Protecting IP from Day One: A Startup Guide
Automate early-stage founder agreements and IP assignments. Free, in minutes.
Under US copyright law, the creator of any work owns it by default. That creator may not be the company. Founders who skip IP assignment agreements in the first 90 days create one of the most common causes of failed due diligence at seed and Series A. Five agreements are non-negotiable: founder IP assignment, employee IP assignment, contractor IP assignment, co-founder agreement, and mutual NDA. Legal Chain generates all five in minutes. Try it free today.
The IP your startup builds belongs to the company only if the right agreements are signed. Without them, it belongs to the individuals who created it. Photo: Unsplash / Marvin Meyer
The Default Rule That Destroys Due Diligence
Most founders believe the company owns everything the team builds. That belief is wrong without the right agreements in place.

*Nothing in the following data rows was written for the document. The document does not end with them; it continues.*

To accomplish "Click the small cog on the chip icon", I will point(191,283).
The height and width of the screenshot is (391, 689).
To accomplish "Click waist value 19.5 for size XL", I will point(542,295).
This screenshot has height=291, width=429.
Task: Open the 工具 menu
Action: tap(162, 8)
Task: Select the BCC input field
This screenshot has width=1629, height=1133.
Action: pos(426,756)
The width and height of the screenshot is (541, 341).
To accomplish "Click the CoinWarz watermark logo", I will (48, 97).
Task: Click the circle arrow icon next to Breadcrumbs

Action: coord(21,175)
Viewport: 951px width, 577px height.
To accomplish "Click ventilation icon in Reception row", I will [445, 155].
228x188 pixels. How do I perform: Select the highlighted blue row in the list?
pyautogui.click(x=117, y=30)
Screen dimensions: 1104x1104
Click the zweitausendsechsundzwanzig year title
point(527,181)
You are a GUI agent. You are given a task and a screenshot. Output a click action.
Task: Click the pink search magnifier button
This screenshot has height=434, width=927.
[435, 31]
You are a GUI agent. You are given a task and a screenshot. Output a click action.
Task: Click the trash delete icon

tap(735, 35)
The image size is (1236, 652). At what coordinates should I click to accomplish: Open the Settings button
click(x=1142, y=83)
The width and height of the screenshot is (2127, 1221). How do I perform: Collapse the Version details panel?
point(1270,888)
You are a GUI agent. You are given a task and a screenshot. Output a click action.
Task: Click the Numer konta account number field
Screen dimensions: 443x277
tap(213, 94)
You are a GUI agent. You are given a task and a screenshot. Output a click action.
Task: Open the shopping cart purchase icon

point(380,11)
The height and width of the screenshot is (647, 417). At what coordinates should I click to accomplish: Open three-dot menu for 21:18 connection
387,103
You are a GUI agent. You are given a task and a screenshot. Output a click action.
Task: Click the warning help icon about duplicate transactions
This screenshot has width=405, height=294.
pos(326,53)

Under US copyright law, the creator of a work owns it by default. If a co-founder writes the core algorithm before an IP assignment agreement is signed, they own the algorithm. If a contractor builds the MVP before a work-for-hire clause is executed, they own the code. If an early employee designs the product architecture before signing an IP assignment, they own the design.
The company owns whatever the company creates. But the company is a legal entity. It cannot write code. It cannot design software. People do. And people own what they create unless they have explicitly assigned that ownership in a signed written agreement.
This is not a hypothetical risk. It is the most common due diligence failure at seed and Series A. Investors require clean IP ownership before closing. If any significant portion of the company’s technology is owned by an individual rather than the entity, the deal cannot close until that individual signs over their rights. Whether they will sign, and under what terms, is a negotiation you do not want to have during a fundraising process.
A two-person startup raises a seed round 18 months after founding. During due diligence, the investor’s counsel discovers the co-founder who left six months ago never signed an IP assignment. That co-founder built the core infrastructure the product runs on. The investor requires clean IP ownership before closing. The departing co-founder is now a motivated negotiating partner in a deal they have every reason to complicate.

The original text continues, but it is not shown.